俺と一緒に居たらまた夢野まで変な目で見られてしまうんじゃないかと不安になる。
しかし、自分一人で二年生の教室まで行き、知らない先輩に声をかけて白伊先輩を呼び出してもらう……想像しただけで心が折れたので申し訳ないが夢野を頼ることにした。ごめん夢野。

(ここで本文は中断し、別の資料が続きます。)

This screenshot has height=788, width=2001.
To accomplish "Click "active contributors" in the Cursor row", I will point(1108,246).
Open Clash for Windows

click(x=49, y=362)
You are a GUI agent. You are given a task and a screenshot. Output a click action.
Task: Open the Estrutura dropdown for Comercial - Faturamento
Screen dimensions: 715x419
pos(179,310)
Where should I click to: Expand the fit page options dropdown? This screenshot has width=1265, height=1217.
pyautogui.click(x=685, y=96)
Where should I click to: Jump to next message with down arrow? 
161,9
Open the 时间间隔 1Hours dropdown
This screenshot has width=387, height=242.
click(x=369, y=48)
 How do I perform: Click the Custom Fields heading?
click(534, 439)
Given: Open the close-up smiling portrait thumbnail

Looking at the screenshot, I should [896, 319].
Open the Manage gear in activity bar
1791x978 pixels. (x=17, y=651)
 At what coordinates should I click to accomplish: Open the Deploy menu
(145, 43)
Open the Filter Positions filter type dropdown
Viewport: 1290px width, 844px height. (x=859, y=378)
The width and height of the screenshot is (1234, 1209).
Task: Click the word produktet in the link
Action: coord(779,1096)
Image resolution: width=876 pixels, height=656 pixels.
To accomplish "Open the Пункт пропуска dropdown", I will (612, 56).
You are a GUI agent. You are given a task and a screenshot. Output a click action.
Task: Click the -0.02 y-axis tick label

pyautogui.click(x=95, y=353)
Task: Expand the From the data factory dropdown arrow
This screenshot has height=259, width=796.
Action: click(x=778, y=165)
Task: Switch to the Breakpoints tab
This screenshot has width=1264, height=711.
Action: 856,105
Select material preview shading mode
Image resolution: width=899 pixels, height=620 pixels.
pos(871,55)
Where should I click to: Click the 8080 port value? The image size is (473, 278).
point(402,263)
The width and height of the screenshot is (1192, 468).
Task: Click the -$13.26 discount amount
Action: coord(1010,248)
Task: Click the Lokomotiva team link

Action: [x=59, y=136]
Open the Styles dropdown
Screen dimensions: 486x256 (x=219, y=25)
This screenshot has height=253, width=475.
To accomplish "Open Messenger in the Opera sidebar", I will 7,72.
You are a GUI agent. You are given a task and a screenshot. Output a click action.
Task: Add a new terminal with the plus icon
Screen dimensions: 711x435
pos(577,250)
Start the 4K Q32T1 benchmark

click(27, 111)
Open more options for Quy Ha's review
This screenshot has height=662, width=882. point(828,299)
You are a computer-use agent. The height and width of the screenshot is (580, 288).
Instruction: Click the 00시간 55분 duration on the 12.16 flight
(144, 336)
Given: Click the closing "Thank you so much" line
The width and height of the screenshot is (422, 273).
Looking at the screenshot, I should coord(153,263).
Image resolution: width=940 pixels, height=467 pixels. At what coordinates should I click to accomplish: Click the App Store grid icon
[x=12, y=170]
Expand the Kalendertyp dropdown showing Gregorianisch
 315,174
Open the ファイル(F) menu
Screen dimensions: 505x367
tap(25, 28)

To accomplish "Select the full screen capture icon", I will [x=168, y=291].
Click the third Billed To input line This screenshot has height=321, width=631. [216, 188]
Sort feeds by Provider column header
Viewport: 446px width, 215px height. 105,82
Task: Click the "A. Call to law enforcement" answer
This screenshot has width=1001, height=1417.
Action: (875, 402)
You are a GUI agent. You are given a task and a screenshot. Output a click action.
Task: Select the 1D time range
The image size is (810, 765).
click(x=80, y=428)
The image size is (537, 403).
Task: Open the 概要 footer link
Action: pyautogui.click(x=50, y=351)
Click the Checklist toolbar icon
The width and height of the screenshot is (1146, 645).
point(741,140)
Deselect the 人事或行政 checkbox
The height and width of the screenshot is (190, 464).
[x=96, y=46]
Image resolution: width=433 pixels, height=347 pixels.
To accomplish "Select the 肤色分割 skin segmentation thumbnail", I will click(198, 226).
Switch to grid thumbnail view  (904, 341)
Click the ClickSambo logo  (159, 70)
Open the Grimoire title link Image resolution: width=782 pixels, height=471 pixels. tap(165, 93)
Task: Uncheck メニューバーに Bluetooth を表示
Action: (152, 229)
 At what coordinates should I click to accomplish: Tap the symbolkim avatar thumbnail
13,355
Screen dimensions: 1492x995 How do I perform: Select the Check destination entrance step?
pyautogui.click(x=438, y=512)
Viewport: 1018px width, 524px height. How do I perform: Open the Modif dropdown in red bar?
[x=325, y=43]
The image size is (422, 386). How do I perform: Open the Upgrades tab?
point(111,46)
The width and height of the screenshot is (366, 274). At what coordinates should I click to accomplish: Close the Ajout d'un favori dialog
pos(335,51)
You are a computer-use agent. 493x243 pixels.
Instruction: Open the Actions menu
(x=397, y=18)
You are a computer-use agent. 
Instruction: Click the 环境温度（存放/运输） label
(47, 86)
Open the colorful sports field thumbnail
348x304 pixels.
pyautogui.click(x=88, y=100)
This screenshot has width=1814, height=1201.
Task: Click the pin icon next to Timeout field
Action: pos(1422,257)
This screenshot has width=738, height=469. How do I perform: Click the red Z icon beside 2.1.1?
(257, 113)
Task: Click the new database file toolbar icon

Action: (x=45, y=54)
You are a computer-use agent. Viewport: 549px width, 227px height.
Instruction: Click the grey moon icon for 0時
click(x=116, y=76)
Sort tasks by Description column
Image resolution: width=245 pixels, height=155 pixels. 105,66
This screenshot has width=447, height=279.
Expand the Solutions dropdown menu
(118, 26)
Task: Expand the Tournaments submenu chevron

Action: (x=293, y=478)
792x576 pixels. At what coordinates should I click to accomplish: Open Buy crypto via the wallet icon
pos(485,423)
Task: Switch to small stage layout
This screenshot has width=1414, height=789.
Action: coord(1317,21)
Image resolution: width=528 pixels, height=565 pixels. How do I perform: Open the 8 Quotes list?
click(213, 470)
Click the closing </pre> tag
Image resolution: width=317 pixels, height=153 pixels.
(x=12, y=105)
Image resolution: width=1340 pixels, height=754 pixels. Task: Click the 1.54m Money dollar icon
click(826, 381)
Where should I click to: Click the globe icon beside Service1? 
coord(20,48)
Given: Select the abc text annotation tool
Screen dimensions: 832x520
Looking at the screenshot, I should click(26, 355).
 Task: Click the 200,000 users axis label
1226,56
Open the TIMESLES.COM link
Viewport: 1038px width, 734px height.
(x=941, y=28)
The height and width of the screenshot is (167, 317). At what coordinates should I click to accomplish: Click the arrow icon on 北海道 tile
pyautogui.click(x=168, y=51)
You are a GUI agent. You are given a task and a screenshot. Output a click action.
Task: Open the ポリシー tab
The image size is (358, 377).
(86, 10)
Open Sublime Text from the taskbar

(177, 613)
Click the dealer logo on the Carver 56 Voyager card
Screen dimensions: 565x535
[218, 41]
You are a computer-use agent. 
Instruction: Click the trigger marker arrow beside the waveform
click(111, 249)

「で、話の続きだけど……今度オープンキャンパスがあるの知ってる?」
「もぉあるの!? 早くない?」
普通オープンキャンパスは夏や秋あたりではなかっただろうか。
「噂だけどずっと前の生徒会長が遊び人でね、外部の女の子を招き入れる口実の為にオープンキャンパスを増やしたって話が……まぁそこはどうでも良いんだけど、とにかくそのオープンキャンパスが狙い目だと思うんだ」
「オープンキャンパスが狙い目? どう言う事?」
言っている意味が分からず頭の中でクエスチョンマークが飛び交う俺に、夢野がにっこりと笑みを深くする。
「僕に任せて!」
「うん………」
何を任せるの? と訊けぬまま休み時間は過ぎていった。
後に、しっかり尋ねておけば良かったと後悔する。
※ ※ ※
さて、やってきましたオープンキャンパス。
学校には学ランを着た学生で溢れかえって……無かった。
いや、もちろん学ラン姿の学生もちらほら見受けられるが、それより多いのが女の子。
何故男子高のオープンキャンパスに女の子が? と思うが、どうやら男しか居ないむさ苦しい空間に女の子を招き入れる口実に使われているのは本当らしく、弟の代わりに見に来た、弟の付き添いだ、とでも言えば簡単に入れてしまうらしい。なんて緩い学園だ。
そして、そしてだ!
もうオープンキャンパスが出会いの場として使われるのも、学園側がそれを黙認しているのもどうでも良い。
だが、なぜ俺はこんな格好をしているのだろう。
「ねぇ、何で?」
感情を殺して(殺さないと発狂してしまいそうだ)俺にこんな格好をさせた二人、夢野と猫野に尋ねた。
「……なるべく地味にしたのに溢れ出る神秘的オーラ……」
「……可愛さが隠せない……」
「意味が分からないから脱いでいいこれ?」
「「駄目っ!!」」
俺は、何故かスカートを履いていた。